:: Data provided ::

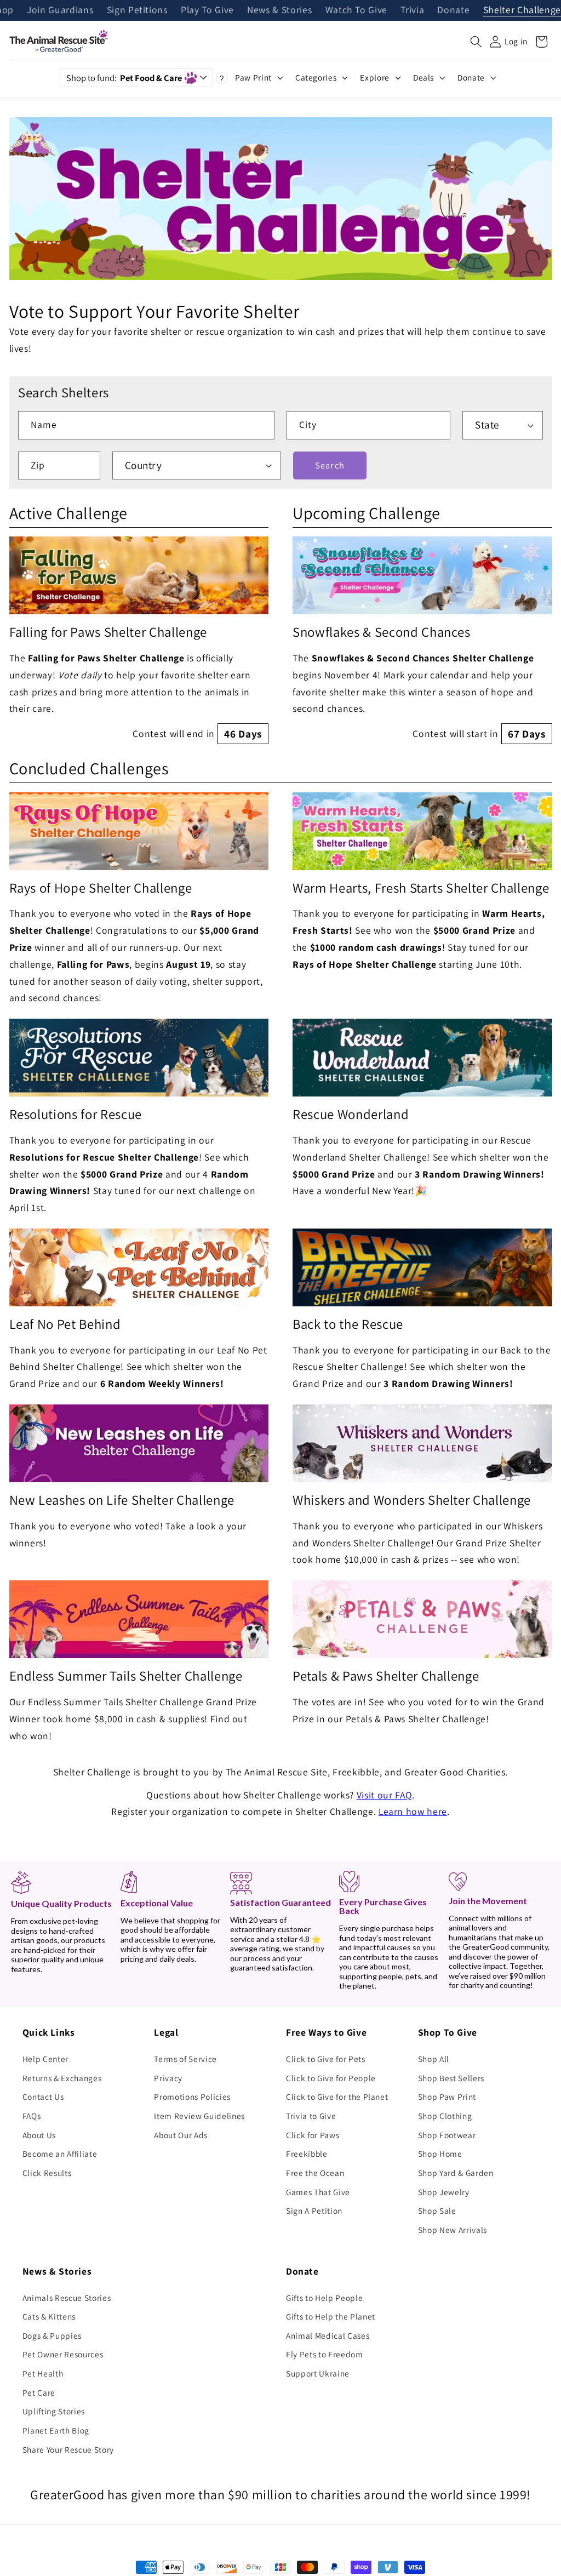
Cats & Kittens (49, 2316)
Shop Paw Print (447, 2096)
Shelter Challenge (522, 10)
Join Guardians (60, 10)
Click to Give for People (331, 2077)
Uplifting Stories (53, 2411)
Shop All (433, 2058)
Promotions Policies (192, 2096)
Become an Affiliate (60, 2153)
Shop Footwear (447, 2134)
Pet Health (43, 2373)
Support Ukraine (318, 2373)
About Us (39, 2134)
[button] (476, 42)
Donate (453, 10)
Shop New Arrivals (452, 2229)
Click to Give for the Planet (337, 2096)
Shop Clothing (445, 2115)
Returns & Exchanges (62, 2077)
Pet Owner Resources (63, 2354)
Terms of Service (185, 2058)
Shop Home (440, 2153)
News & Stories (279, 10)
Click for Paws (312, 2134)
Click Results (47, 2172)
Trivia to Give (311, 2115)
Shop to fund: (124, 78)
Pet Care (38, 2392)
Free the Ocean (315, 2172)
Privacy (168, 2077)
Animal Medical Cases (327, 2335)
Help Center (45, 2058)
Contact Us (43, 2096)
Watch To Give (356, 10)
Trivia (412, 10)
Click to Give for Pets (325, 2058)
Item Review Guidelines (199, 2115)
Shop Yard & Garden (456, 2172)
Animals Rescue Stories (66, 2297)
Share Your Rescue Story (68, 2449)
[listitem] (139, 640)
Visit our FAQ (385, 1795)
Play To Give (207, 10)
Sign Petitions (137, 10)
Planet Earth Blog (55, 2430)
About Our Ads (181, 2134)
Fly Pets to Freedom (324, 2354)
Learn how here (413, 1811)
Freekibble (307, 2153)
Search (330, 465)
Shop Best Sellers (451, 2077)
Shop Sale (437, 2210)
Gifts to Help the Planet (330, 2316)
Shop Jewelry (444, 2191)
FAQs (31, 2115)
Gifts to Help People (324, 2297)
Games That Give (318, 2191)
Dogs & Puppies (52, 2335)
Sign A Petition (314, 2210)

:::

* Aim of the exercise *
Return every line of the records in which the word "Help" is found.

* Answer *
Help Center (45, 2058)
Gifts to Help the Planet (330, 2316)
Gifts to Help People (324, 2297)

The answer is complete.